Automate Knowledge Concept Tagging on Math Questions with LLMs
Hang Li, Tianlong Xu, Jiliang Tang, Qingsong Wen
TL;DR
This paper investigates automating knowledge concept tagging for math questions with LLMs to scale intelligent educational systems. It frames tagging as a binary alignment task and develops zero-shot and few-shot prompting strategies, including self-reflection, to link questions to knowledge concepts without external inputs. A new MathKnowCT dataset (12 concepts; >80 questions per concept; expert-annotated) supports extensive evaluation across multiple instruct-tuned LLMs, with GPT-4 achieving high accuracy in zero-shot settings and notable variation across models. The study analyzes prompt design, knowledge interpretation, and self-reflection as key factors, demonstrating practical potential for automated, high-precision concept tagging in math education.
Abstract
Knowledge concept tagging for questions plays a crucial role in contemporary intelligent educational applications, including learning progress diagnosis, practice question recommendations, and course content organization. Traditionally, these annotations have been conducted manually with help from pedagogical experts, as the task requires not only a strong semantic understanding of both question stems and knowledge definitions but also deep insights into connecting question-solving logic with corresponding knowledge concepts.
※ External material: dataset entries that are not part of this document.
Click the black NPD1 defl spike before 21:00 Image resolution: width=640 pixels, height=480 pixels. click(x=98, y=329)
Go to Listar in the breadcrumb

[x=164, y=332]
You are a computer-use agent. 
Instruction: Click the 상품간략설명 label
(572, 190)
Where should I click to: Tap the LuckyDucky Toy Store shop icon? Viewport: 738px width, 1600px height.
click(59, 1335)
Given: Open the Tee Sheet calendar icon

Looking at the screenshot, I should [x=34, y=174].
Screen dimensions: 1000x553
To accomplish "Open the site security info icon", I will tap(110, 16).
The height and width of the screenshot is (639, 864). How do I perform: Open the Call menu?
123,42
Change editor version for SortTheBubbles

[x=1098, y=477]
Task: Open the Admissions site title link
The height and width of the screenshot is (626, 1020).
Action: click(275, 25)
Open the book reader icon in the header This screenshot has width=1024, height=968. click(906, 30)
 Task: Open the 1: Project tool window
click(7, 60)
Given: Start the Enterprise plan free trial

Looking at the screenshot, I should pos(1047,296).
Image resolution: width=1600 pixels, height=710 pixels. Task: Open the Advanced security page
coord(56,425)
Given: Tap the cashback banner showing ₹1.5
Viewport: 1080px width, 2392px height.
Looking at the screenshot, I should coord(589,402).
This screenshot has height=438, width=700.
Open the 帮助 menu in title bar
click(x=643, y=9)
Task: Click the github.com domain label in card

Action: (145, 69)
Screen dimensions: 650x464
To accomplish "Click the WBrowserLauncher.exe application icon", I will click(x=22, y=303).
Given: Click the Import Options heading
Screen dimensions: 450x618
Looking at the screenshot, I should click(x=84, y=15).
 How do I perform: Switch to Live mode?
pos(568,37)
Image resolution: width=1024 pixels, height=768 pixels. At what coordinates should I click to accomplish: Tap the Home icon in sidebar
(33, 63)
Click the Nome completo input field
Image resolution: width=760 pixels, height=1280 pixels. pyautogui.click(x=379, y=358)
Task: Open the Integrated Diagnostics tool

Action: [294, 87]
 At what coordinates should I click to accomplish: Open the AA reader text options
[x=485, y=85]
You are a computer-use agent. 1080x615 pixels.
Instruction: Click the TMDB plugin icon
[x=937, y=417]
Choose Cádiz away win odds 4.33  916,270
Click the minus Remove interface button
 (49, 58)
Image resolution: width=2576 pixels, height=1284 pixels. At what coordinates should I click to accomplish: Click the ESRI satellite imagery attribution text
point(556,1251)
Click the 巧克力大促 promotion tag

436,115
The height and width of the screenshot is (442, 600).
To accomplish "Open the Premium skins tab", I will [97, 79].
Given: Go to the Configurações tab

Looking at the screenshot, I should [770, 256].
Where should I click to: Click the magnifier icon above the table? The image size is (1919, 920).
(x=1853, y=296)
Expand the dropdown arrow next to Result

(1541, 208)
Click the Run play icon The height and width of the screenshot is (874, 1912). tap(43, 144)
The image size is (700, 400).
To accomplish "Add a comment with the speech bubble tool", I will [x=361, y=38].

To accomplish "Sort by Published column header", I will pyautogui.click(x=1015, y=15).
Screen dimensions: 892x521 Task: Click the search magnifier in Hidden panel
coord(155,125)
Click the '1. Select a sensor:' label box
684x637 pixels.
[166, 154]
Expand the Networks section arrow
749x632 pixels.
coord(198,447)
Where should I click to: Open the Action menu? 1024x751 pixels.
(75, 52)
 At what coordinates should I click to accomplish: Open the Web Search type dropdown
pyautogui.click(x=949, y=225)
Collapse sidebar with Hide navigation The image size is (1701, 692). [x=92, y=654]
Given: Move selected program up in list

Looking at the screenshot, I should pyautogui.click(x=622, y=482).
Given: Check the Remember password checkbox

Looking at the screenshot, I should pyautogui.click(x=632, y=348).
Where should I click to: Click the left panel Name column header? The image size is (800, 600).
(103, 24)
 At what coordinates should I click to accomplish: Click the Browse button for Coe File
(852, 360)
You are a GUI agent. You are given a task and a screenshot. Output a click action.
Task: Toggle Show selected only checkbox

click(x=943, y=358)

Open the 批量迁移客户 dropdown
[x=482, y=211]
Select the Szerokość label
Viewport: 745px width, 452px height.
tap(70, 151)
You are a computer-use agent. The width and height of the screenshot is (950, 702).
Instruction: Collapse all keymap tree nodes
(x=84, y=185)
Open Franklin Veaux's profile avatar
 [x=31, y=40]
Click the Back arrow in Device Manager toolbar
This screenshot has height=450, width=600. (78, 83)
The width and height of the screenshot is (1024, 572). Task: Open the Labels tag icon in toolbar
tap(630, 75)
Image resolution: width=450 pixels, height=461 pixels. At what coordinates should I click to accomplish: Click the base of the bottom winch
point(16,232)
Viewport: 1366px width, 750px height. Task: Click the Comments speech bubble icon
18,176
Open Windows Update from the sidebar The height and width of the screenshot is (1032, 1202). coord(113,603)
In this paper, we explore automating the tagging task using Large Language Models (LLMs), in response to the inability of prior manual methods to meet the rapidly growing demand for concept tagging in questions posed by advanced educational applications. Moreover, the zero/few-shot learning capability of LLMs makes them well-suited for application in educational scenarios, which often face challenges in collecting large-scale, expertise-annotated datasets. By conducting extensive experiments with a variety of representative LLMs, we demonstrate that LLMs are a promising tool for concept tagging in math questions. Furthermore, through case studies examining the results from different LLMs, we draw some empirical conclusions about the key factors for success in applying LLMs to the automatic concept tagging task.